Here is an example of what I'm trying to parse...

Does the signed data start with the red x'06' byte, or does it start with the x'A0' byte at offset FF, or does it start at the x'30' byte at offset x'13' or is it a different byte?

If anyone knows the answer to this, I could use a heads up on getting this right.
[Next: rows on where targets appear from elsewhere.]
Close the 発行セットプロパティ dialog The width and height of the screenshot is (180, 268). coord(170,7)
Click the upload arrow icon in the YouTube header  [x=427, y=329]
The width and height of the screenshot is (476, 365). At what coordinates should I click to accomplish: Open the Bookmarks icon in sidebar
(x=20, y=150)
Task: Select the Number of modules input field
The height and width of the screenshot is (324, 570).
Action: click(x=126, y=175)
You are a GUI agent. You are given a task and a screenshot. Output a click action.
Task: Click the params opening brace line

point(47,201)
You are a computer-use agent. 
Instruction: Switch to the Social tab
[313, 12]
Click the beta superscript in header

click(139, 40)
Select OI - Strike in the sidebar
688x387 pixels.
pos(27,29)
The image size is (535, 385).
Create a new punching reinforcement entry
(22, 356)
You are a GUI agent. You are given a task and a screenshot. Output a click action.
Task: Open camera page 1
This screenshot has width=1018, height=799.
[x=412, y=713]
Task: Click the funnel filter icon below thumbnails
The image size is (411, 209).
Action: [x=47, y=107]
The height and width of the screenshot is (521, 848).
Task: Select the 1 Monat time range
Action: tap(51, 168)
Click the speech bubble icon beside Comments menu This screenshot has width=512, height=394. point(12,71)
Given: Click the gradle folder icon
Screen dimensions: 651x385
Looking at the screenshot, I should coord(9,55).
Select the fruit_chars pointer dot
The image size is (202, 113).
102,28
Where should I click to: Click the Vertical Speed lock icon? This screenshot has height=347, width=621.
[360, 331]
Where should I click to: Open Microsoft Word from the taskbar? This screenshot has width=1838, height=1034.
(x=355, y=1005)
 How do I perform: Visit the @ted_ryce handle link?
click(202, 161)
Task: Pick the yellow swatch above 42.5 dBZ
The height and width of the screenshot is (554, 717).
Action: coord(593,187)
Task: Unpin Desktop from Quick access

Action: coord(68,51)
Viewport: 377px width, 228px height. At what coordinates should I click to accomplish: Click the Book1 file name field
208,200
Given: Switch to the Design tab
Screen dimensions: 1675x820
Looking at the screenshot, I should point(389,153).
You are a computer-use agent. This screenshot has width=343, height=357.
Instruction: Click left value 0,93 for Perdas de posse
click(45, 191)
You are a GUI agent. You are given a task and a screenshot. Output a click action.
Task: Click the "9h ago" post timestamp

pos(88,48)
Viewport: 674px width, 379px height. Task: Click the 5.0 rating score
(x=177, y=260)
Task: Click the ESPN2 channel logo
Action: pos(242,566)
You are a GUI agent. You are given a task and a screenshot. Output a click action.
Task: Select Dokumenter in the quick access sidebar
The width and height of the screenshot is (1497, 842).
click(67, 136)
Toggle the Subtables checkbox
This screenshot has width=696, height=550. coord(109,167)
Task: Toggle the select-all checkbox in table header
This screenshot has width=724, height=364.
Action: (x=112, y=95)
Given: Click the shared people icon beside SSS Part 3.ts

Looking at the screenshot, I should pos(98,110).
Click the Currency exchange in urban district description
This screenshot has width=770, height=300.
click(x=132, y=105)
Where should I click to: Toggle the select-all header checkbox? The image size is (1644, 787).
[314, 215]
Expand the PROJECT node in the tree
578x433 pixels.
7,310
Eric Rossman's profile image
Eric Rossman  Best Answer
I've confirmed my answer.
 
I extracted the TBSCertificate, signatureAlgorithm, and signature from the subject certificate and then parsed the signatureAlgorithm to determine the hash algorithm to use (it was SHA-1).
 
Then, I extracted the public key from the CA certificate.
 
Then, I built the public key token using CSNDPKB.
 
Then, I called CSNDDSV with
rule_array         = 'RSA     '||'MESSAGE '||'SHA-1   '||'PKCS-1.1';            
data               = tbsCertificate;
sig_field          = signature;
to verify the certificate.
In your example, that would be 30 82 03 5B plus the next 0x035B bytes of data.
Eric Rossman's profile image
Eric Rossman

I'm double-checking my answer but my understanding from RFC 5280 is that the signed message is the second sequence (first nested sequence) in its entirety.

Quoting:

4.1.1.3.  signatureValue
 
   The signatureValue field contains a digital signature computed upon
   the ASN.1 DER encoded tbsCertificate.  The ASN.1 DER encoded
   tbsCertificate is used as the input to the signature function.  This
   signature value is encoded as a BIT STRING and included in the
   signature field.  The details of this process are specified for each
   of the algorithms listed in [RFC3279], [RFC4055], and [RFC4491].

Given that wording, in your example, it would start at the 30 (SEQUENCE) four bytes before what you have highlighted.